(Items from a data source)
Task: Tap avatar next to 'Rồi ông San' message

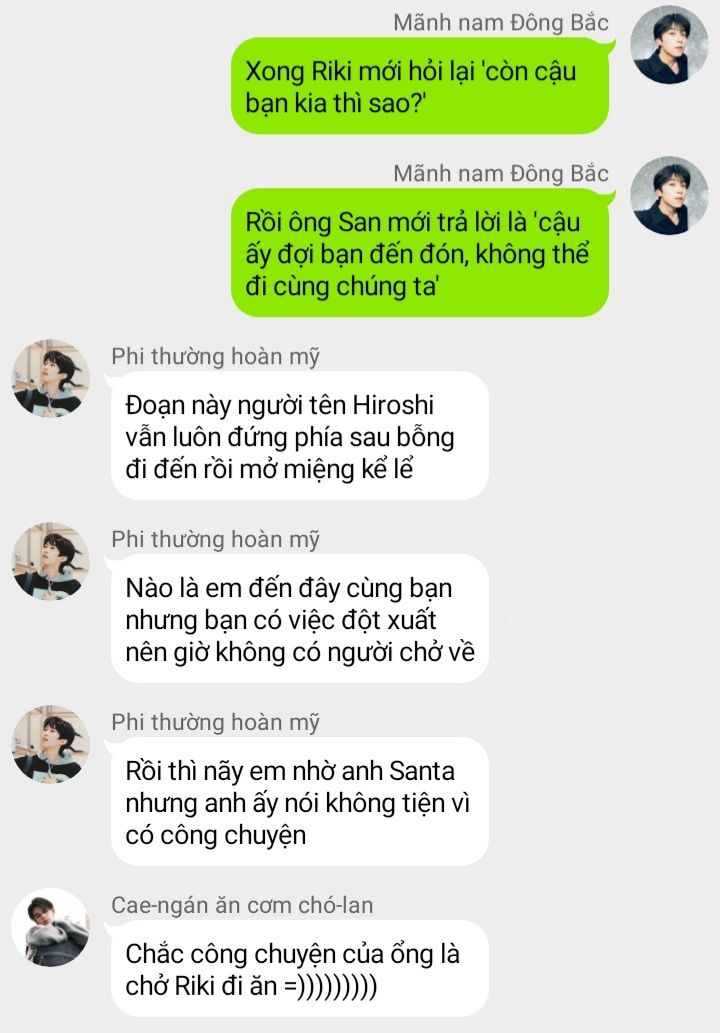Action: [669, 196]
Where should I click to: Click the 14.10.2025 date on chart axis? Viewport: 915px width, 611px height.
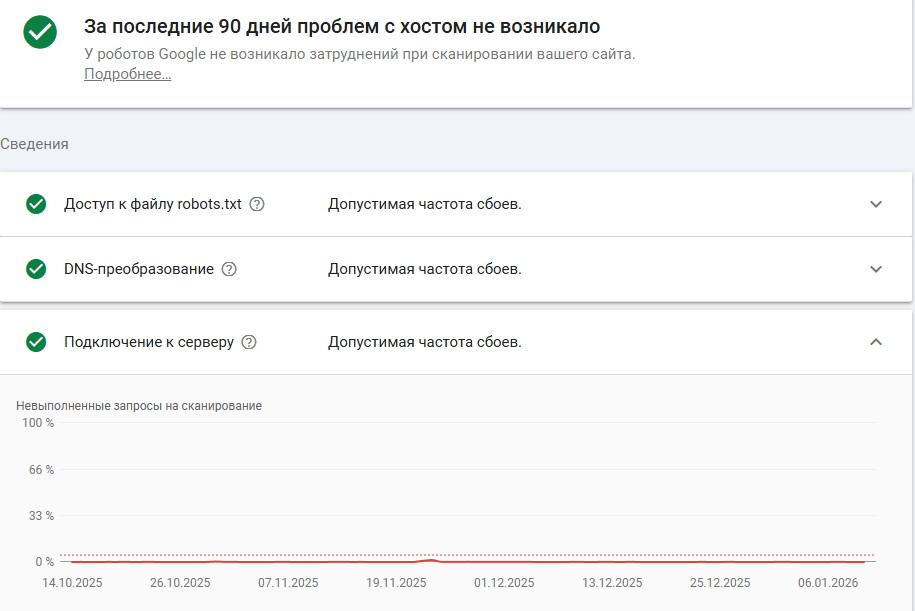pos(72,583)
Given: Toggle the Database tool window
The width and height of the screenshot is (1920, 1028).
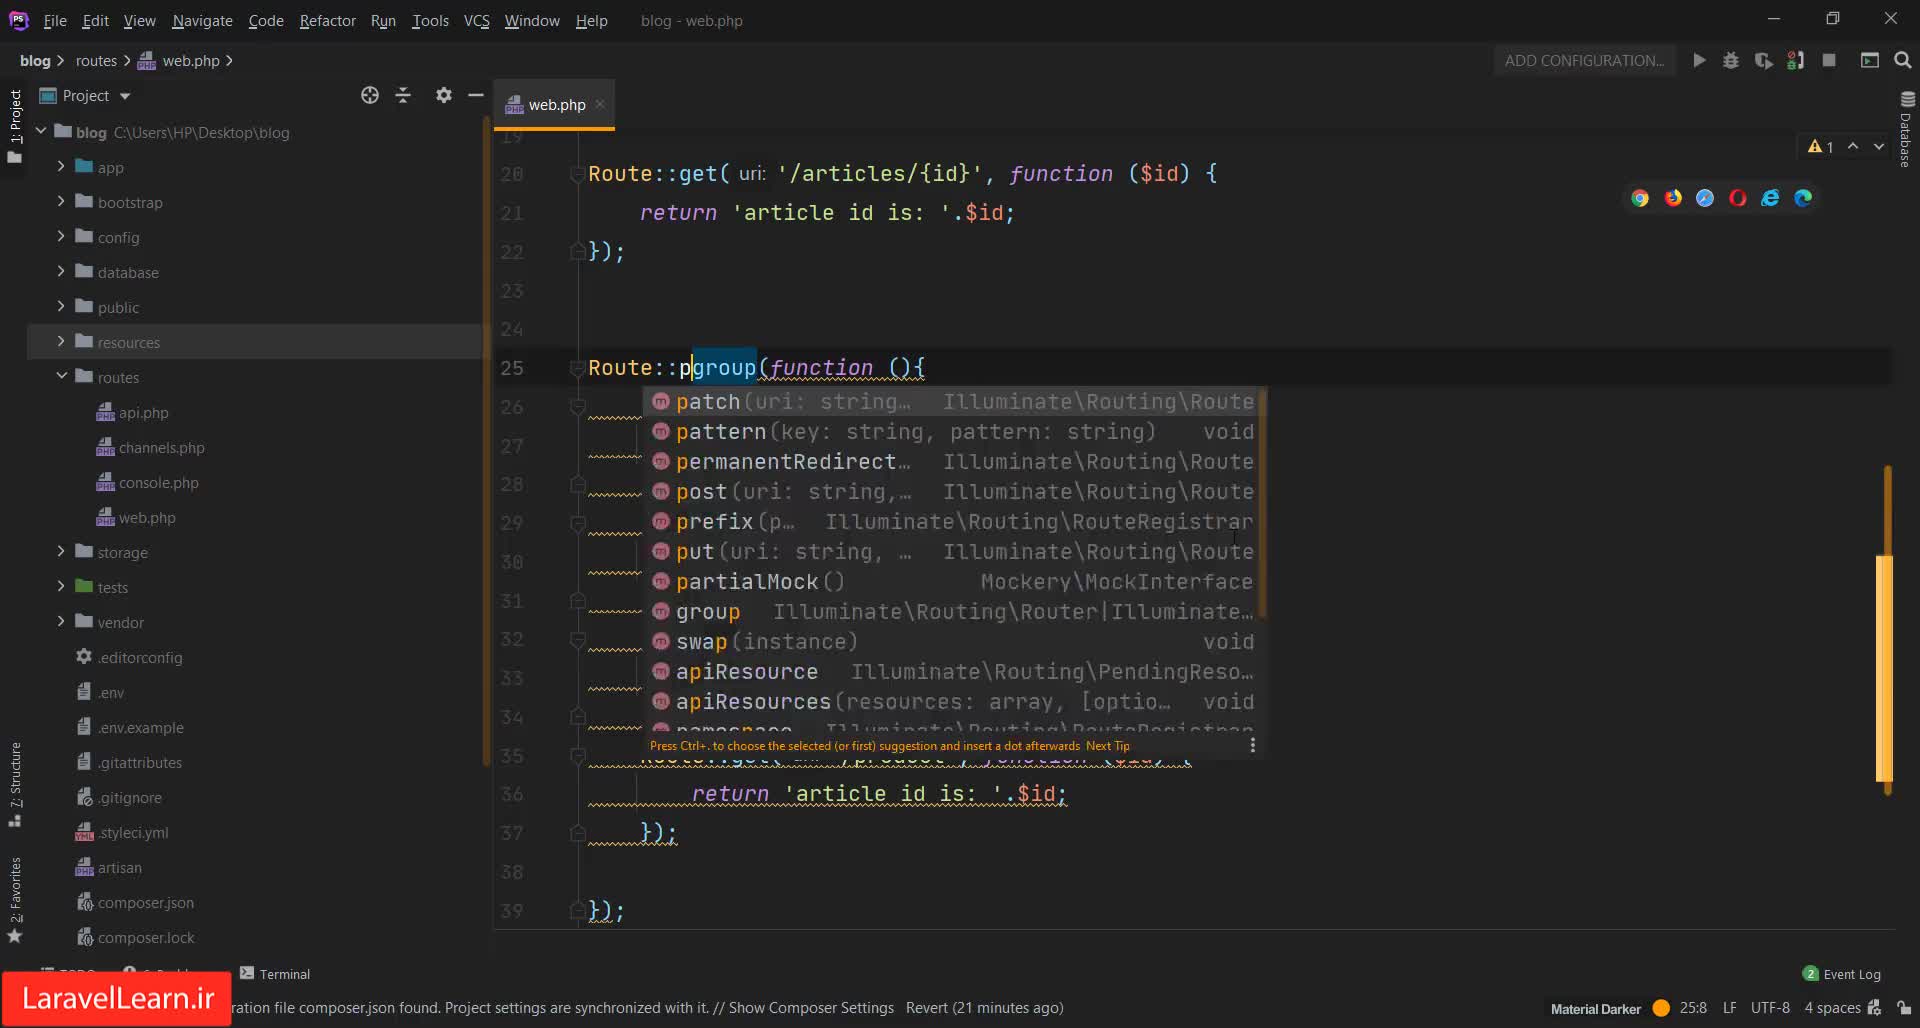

What to produce: Return the records above exactly as written. Do not include their images.

Answer for this exercise:
Task: Tap avatar next to 'Rồi ông San' message

Action: [669, 196]
Where should I click to: Click the 14.10.2025 date on chart axis? Viewport: 915px width, 611px height.
pos(72,583)
Given: Toggle the Database tool window
The width and height of the screenshot is (1920, 1028).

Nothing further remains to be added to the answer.